Il rapporto tra sistema giuridico e autonomia privata si sviluppa attraverso tre momenti:
- L’attribuzione agli atti di autonomia privata di un’efficacia vincolante eguale a quella posseduta dalla norma giuridica: non rispettare un atto di autonomia privata è come non rispettare una norma e comporta l’entrata in causa del sistema giuridico, con l’uso se necessario della forza fisica (il contratto ha forza di legge tra le parti, es. tizio non può sottrarre a caio il bene che caio ha ottenuto con la stipulazione dei contratto, se tizio prende possesso del bene caio può rivolgersi al giudice e chiedere la restituzione del bene e al risarcimento dei danni);
- La predisposizione da parte del sistema giuridico di una serie di regole delle quali l’autonomia privata può avvalersi ai propri fini: queste regole sono dette suppletive (o dispositive), rispecchiano ciò che normalmente accade nella prassi degli affari e si applicano automaticamente (art.1475 “le spese di contratto sono a carico del compratore, se non è stato pattuito diversamente) (contratti tipici: compravendita, locazione; contratti atipici: di parcheggio, di ormeggio, tra il paziente e la casa di cura, contratto di pubblicità);
- La predisposizione di norme, dette imperative, che limitano o regolano l’esercizio dell’autonomia privata: norme che limitano l’autonomia privata nel senso che ne stabiliscono inderogabilmente le modalità di esercizio, e norme che limitano l’autonomia privata nel senso che vietano ai privati l’adozione di comportamenti in contrasto con interessi e valori esterni al sottoinsieme dell’autonomia privata, ma considerati dal sistema giuridico nel suo insieme come superiori (norma del secondo tipo art. 2109 “il prestatore di lavoro ha diritto ad un giorno di riposo ogni settimana, di regola in coincidenza con la domenica”, art. 36 un contratto di lavoro subordinato che non rispettasse questo limite sarebbe nullo non perché privo di requisiti strutturali che la legge prescrive per la stipula di un valido contratto, ma perché il contrasto con l’interesse, non disponibile dall’autonomia privata, alla tutela della salute e della qualità della vita del lavoratore dipendente).

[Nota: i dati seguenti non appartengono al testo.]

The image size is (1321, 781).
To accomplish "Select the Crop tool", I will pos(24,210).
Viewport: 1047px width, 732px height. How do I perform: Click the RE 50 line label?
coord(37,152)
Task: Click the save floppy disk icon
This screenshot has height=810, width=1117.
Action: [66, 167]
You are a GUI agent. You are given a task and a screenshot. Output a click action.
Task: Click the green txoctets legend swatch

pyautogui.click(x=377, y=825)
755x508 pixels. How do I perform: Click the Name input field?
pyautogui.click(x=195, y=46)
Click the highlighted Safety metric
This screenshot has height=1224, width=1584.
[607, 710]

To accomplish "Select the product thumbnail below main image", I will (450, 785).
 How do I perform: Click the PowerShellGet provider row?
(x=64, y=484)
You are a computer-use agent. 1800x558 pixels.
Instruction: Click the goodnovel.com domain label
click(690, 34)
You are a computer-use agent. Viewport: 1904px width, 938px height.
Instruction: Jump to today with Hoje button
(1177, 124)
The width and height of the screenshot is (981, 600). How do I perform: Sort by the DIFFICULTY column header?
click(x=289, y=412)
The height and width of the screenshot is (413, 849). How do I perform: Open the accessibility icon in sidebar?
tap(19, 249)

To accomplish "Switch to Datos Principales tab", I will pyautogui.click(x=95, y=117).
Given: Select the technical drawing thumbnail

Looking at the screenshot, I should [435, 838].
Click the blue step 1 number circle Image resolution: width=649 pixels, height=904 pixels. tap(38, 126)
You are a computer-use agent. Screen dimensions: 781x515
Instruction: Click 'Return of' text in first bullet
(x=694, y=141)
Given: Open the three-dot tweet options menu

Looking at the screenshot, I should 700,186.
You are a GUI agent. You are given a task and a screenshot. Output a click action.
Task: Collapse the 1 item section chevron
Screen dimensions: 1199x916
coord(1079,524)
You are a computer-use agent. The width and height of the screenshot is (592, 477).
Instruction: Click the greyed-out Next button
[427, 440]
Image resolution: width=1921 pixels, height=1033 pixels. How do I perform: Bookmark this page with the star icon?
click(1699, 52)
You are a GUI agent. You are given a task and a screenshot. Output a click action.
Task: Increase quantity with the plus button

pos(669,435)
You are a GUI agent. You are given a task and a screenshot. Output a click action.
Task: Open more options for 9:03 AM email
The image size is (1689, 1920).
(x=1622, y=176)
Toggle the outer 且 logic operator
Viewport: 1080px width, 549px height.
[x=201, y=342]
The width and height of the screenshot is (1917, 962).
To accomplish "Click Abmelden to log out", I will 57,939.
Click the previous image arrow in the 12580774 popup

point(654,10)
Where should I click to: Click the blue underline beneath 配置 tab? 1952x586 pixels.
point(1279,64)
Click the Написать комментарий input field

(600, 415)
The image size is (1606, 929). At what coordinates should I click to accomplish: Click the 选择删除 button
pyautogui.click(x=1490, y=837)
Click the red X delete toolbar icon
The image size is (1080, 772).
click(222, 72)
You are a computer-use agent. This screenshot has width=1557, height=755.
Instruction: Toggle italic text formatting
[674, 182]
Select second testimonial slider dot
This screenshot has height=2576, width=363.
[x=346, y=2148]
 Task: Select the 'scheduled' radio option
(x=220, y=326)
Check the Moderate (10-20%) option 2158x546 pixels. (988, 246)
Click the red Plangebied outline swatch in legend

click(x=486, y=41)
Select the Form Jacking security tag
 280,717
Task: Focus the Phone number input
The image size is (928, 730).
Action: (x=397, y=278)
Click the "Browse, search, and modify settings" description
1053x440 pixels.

L’insieme delle norme che promuovono (art.1372), agevolano (norme dispositive) o limitano (norme imperative) l’autonomia privata costituisce il diritto privato. Il diritto privato a sua volta si divide in diritto commerciale (si occupa di attività di produzione e di scambio di beni e servizi svolti in modo professionale), diritto del lavoro (si occupata dei rapporti di lavoro sub-ordinato o parasubordinato) e diritto agrario (si occupa delle varie forme di sfruttamento del bene terra).
Il Codice Civile
Essendo che il diritto privato è una branca del sistema giuridico, in via generale le fonti sono le stesse. Tuttavia nel diritto privato è presente un codice civile, il quale dal punto di vista formale, è una legge ordinaria attraverso la quale si pone fine alle situazioni di particolarismo giuridico e di incertezza normativa, che avevano contraddistinto l’epoca del diritto comune. Nel 1865 il primo codice civile ricalca il modello francese nella sua circoscrizione alla sola materia dei rapporti civili.